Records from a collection
+ + + + +
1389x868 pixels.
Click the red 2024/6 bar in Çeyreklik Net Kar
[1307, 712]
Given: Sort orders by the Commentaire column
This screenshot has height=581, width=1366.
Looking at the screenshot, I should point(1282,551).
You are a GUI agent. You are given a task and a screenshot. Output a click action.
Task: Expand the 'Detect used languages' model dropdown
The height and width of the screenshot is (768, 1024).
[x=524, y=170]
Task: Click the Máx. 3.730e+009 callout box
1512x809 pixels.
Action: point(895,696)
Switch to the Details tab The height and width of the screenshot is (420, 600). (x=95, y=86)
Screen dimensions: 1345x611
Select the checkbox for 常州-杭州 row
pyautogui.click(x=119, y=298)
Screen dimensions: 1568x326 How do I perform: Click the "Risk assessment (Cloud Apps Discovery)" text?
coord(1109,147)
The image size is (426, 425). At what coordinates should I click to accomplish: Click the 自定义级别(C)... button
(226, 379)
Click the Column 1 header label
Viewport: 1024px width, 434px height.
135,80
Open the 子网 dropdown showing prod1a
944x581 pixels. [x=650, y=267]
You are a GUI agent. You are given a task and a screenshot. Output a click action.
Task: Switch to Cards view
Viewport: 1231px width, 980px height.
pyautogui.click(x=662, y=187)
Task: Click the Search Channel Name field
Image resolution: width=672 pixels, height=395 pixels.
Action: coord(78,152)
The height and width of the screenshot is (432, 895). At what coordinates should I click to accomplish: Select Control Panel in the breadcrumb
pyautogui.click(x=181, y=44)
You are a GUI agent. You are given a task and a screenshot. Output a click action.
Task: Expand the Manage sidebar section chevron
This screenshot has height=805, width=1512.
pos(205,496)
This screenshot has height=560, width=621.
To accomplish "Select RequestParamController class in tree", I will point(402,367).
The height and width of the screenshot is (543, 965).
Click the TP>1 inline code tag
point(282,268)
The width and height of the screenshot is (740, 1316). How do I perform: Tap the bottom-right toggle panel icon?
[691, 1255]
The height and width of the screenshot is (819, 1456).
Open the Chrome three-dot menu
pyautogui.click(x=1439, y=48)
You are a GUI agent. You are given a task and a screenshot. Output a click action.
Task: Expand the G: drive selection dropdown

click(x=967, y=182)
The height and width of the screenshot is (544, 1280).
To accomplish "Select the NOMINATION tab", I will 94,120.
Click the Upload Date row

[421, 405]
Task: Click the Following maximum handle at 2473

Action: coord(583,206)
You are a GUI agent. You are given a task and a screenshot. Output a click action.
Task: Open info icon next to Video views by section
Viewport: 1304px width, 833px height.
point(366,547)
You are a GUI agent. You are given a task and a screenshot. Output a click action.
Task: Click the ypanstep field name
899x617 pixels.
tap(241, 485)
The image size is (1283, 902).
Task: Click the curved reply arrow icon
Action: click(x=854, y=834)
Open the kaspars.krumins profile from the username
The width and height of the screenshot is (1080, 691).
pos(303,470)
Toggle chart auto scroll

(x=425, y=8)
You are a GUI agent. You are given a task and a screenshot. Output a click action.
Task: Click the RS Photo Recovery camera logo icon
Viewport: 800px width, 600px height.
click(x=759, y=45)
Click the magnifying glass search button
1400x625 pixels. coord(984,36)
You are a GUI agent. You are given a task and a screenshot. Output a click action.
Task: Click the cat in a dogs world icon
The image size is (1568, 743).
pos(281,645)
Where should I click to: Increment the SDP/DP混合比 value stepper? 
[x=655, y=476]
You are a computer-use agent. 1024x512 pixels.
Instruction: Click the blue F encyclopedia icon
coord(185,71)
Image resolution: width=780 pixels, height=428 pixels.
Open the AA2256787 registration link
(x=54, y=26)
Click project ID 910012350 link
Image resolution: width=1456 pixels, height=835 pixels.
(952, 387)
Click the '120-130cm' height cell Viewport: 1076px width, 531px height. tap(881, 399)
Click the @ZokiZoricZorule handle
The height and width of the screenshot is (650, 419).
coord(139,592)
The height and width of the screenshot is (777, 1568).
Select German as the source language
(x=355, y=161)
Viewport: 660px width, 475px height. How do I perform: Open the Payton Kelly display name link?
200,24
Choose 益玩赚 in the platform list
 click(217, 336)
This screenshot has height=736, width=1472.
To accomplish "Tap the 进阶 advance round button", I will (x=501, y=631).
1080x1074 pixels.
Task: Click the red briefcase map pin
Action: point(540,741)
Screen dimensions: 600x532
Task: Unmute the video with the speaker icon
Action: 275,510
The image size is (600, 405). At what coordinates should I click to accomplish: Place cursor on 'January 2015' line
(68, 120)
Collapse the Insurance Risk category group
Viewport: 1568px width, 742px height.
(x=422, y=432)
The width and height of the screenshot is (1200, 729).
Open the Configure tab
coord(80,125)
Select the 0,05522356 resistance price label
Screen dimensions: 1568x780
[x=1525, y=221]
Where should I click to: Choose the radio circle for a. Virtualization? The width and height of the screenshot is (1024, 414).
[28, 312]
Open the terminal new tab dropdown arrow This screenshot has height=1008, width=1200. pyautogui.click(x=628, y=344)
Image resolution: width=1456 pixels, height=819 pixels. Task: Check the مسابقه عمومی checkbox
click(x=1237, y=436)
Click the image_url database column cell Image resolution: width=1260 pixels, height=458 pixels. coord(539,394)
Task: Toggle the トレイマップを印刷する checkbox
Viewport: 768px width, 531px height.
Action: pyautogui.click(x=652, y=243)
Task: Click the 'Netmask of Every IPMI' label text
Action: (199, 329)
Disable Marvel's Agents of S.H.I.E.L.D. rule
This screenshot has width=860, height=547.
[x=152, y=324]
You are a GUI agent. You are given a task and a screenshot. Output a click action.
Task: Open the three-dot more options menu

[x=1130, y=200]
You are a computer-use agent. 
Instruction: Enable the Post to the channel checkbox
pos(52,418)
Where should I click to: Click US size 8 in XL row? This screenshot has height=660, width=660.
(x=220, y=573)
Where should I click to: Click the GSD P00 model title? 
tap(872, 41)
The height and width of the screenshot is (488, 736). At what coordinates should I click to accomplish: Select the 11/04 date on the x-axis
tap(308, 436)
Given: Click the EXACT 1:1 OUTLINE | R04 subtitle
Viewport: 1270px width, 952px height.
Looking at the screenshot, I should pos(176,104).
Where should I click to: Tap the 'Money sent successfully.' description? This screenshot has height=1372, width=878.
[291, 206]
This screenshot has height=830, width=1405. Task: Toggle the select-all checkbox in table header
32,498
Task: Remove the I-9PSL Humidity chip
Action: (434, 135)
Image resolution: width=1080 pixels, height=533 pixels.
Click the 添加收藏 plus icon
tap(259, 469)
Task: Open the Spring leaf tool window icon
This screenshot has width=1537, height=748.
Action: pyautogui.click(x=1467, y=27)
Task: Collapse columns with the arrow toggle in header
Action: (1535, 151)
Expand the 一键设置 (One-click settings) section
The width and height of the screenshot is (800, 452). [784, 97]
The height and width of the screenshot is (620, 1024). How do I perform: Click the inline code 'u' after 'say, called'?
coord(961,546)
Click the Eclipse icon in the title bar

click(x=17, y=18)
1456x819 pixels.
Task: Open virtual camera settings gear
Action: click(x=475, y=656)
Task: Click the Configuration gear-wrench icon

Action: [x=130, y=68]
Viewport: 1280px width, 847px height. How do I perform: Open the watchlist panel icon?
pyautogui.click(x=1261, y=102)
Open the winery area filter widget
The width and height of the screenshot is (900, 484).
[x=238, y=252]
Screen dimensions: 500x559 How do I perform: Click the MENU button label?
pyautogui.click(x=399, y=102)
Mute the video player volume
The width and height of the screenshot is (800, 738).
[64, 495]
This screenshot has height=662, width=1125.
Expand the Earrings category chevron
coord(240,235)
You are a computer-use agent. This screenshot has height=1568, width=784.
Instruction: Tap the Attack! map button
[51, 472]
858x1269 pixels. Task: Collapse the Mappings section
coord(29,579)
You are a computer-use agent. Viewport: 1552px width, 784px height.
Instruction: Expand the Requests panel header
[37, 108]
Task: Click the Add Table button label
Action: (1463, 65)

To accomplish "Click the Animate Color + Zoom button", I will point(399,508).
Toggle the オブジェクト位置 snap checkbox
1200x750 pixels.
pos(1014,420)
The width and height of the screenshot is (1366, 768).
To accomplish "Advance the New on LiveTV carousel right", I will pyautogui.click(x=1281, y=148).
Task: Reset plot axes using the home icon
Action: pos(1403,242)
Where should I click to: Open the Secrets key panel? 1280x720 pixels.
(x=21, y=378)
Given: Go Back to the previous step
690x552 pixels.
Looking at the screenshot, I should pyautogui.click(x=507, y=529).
+ + + + +
SET PROBLEM: Rewrite the data from its start up to and including the line with "pyautogui.click(x=181, y=44)", putting "menu" wherever "dropdown" appears and leaving everything else unchanged.

SOLUTION TO THIS PROBLEM:
1389x868 pixels.
Click the red 2024/6 bar in Çeyreklik Net Kar
[1307, 712]
Given: Sort orders by the Commentaire column
This screenshot has height=581, width=1366.
Looking at the screenshot, I should point(1282,551).
You are a GUI agent. You are given a task and a screenshot. Output a click action.
Task: Expand the 'Detect used languages' model menu
The height and width of the screenshot is (768, 1024).
[x=524, y=170]
Task: Click the Máx. 3.730e+009 callout box
1512x809 pixels.
Action: point(895,696)
Switch to the Details tab The height and width of the screenshot is (420, 600). (x=95, y=86)
Screen dimensions: 1345x611
Select the checkbox for 常州-杭州 row
pyautogui.click(x=119, y=298)
Screen dimensions: 1568x326 How do I perform: Click the "Risk assessment (Cloud Apps Discovery)" text?
coord(1109,147)
The image size is (426, 425). At what coordinates should I click to accomplish: Click the 自定义级别(C)... button
(226, 379)
Click the Column 1 header label
Viewport: 1024px width, 434px height.
135,80
Open the 子网 menu showing prod1a
944x581 pixels. [x=650, y=267]
You are a GUI agent. You are given a task and a screenshot. Output a click action.
Task: Switch to Cards view
Viewport: 1231px width, 980px height.
pyautogui.click(x=662, y=187)
Task: Click the Search Channel Name field
Image resolution: width=672 pixels, height=395 pixels.
Action: coord(78,152)
The height and width of the screenshot is (432, 895). At what coordinates should I click to accomplish: Select Control Panel in the breadcrumb
pyautogui.click(x=181, y=44)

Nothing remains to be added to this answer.